In this study, patients with cirrhosis had higher INR and PT levels even though there were more patients on anticoagulation in the group without cirrhosis. There was no statistical difference in the frequency of GIB between both groups. There was no difference in the frequency of this complication amongst CTP classes. Although the INR was statistically different in patients with or without GIB (Table 3), no difference was observed in INR level between patients with and without GIB when evaluated in a multivariable model.

Patients with cirrhosis have anticoagulant and procoagulant proteins in reduced levels which lead to a precarious rebalanced hemostatic state that may easily shift between hypercoagulability or hypocoagulability [1, 2, 11]. Stravitz et al in their study on acute liver injury using thromboelastography (which uses a different assay than PT/INR assays) showed that this hemostatic rebalance in patients with liver failure is generally persevered in these patients despite an elevated INR [11]. These authors postulate that a commensurate decrease in anticoagulant and procoagulant proteins in liver failure is likely responsible for this observation.

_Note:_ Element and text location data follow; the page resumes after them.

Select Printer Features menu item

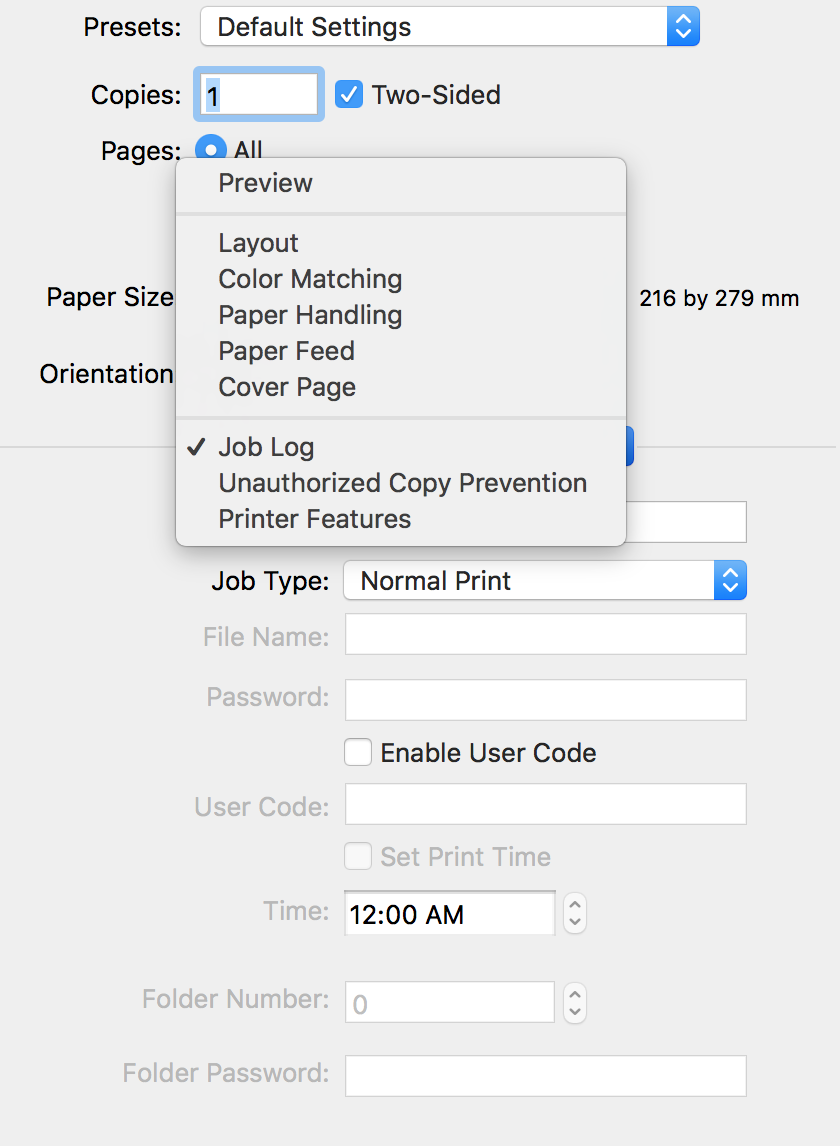(314, 519)
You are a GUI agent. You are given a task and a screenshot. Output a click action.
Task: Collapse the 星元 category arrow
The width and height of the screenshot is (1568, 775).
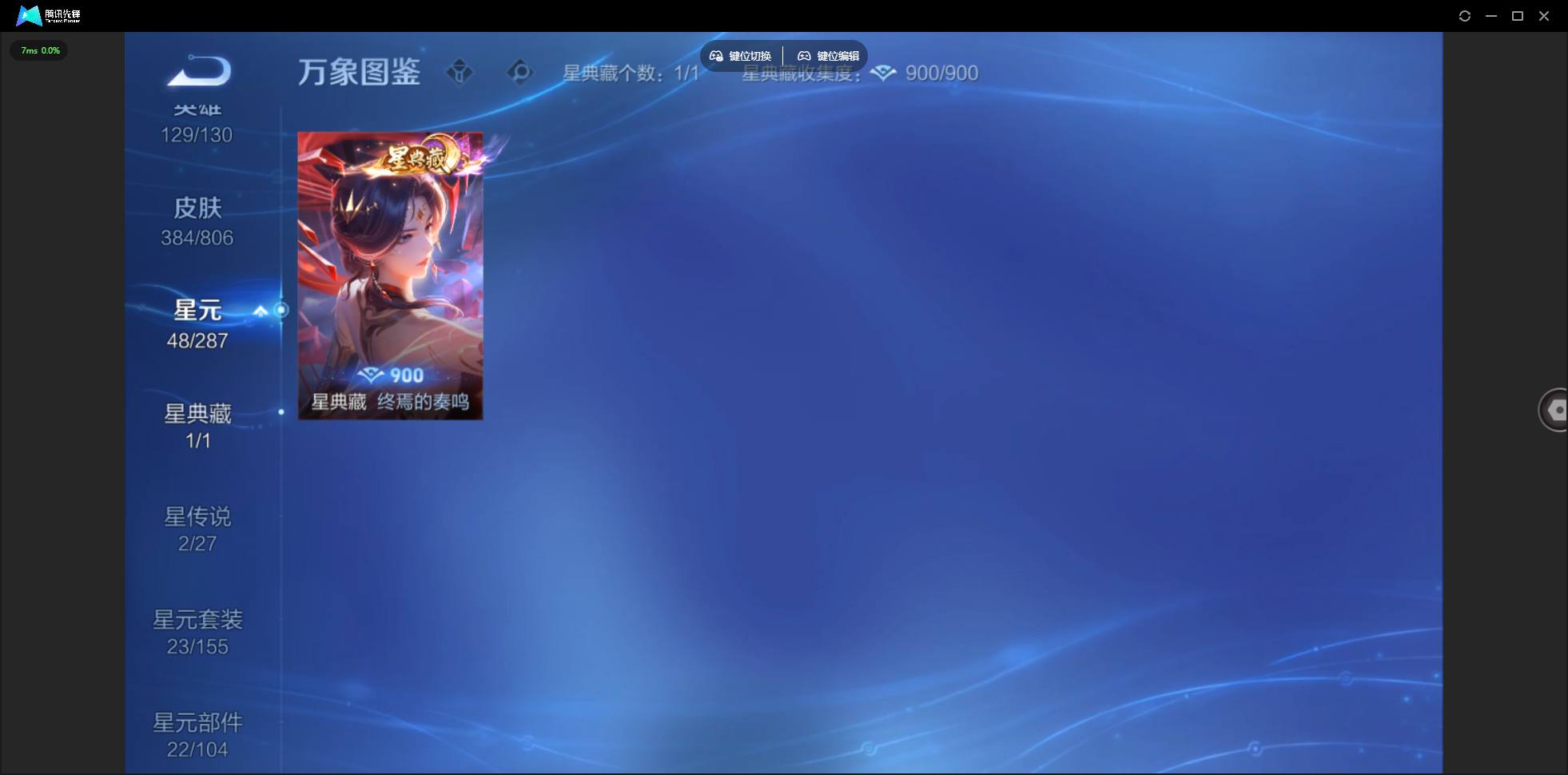(x=261, y=311)
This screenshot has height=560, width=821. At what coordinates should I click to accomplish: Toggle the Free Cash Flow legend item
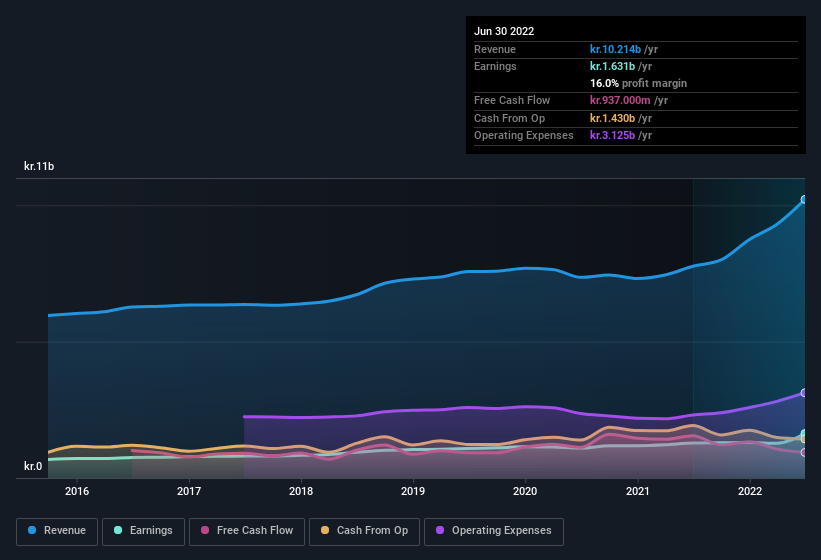[x=246, y=531]
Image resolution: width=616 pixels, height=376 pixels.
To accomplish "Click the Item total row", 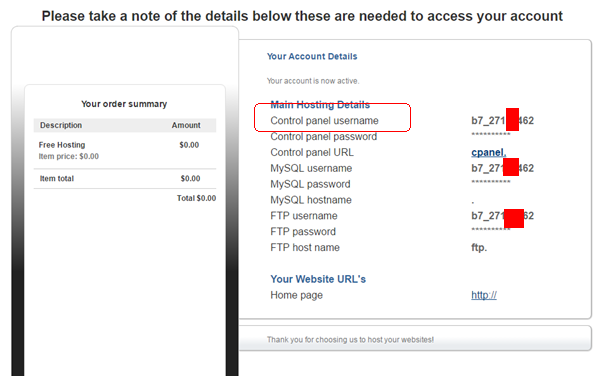I will coord(125,179).
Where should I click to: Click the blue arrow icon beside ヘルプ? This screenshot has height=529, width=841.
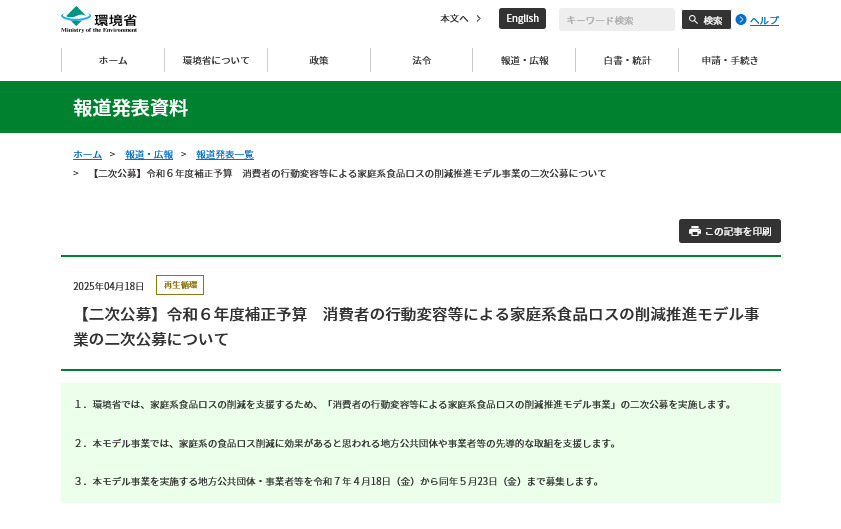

Our findings support the current literature that INR is not a reliable measure of the state of hemostasis in patients with cirrhosis [2-4, 8]. Pillarisetti et al found that there was no difference in patients with cirrhosis in terms of outcomes of GIB or length of hospital stay after elective cardiac catheterization when compared to patients without cirrhosis, although the authors note that patients with an INR ≥ 1.6 received FFPs [6]. Townsend et al also found that an elevated INR did not accurately predict bleeding complications after left or right heart catheterization [4]. A systematic review to determine if INR or PT predicts risk of bleeding during an invasive procedure concluded that there is no evidence to show that an elevated INR or PT is predictive of peri-procedural bleeding [8]. Furthermore, there is little evidence that correction of INR elevation with transfusion of FFPs makes any difference in reducing risk of bleeding [4-6, 8, 12]. In a split retrospective and prospective study by Youssef and colleagues, many patients in this study failed to achieve clinically significant change in the prothrombin time after receiving FFPs using the number of units commonly used in clinical practice [7].

Although there was no statistical difference in the frequency of GIB in the cirrhosis group compared to the non-cirrhosis group, patients in the cirrhosis group required more blood transfusion during GIB (P = 0.025). In addition, there was a statistical difference in the frequency of cholangitis post-ERCP in the cirrhosis group, which we feel is largely related to our patient population, with PSC being the primary indication for ERCP in 43% of patients with cirrhosis. In the study by Adler et al, of 328 patients with cirrhosis, all patients were preoperatively administered vitamin K or FFP if INR was greater than 1.5, and ERCP was avoided if INR > 1.7 [10]. The authors, nevertheless, report they found that there was no correlation between significant hemorrhage and presence of coagulopathy or CTP class amongst cirrhotic patients. In our study, we also found no significant difference in the frequency of post-ERCP complications amongst CTP class. Other studies have also confirmed that there is no significant difference found between post-sphincterotomy complications and CTP class [13, 14]. However, adverse events were more notably severe when they did occur in Child class C patients [14]. There have been other studies that have found higher risks of hemorrhage in CTP class C than in other cirrhotics [15]. In addition, although Adler et al found no difference in the adverse events amongst CTP class A, B and C (P = 0.068), CTP class B and C had a higher incidence of adverse events when compared with CTP class A (P = 0.048) [10]. Adler et al also found that patients with encephalopathy had a higher risk of adverse events [10]. Decompensated cirrhosis as a risk factor in predicting complications post-ERCP is further corroborated by the study by Inamdar et al who found no difference in patients with compensated cirrhosis vs. non-cirrhotic controls (except for post-ERCP pancreatitis) but found a statistically significant difference in the rate of GIB and post-ERCP pancreatitis between patients with decompensated cirrhosis and non-cirrhotic controls [16]. However, like Navaneethan et al [9], we also found that cirrhosis was significant in predicting risk of GIB following ERCP and there was no difference between Child-Pugh classes.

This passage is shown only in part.